### TASK OBJECTIVE
Rewrite every line of the rows below as a numbered list, skipping any blank lines.

--------------------

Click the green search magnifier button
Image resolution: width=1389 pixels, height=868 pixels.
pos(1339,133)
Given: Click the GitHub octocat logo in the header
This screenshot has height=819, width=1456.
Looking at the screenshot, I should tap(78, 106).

--------------------

### OUTPUT OF THE EXERCISE
1. Click the green search magnifier button
2. Image resolution: width=1389 pixels, height=868 pixels.
3. pos(1339,133)
4. Given: Click the GitHub octocat logo in the header
5. This screenshot has height=819, width=1456.
6. Looking at the screenshot, I should tap(78, 106).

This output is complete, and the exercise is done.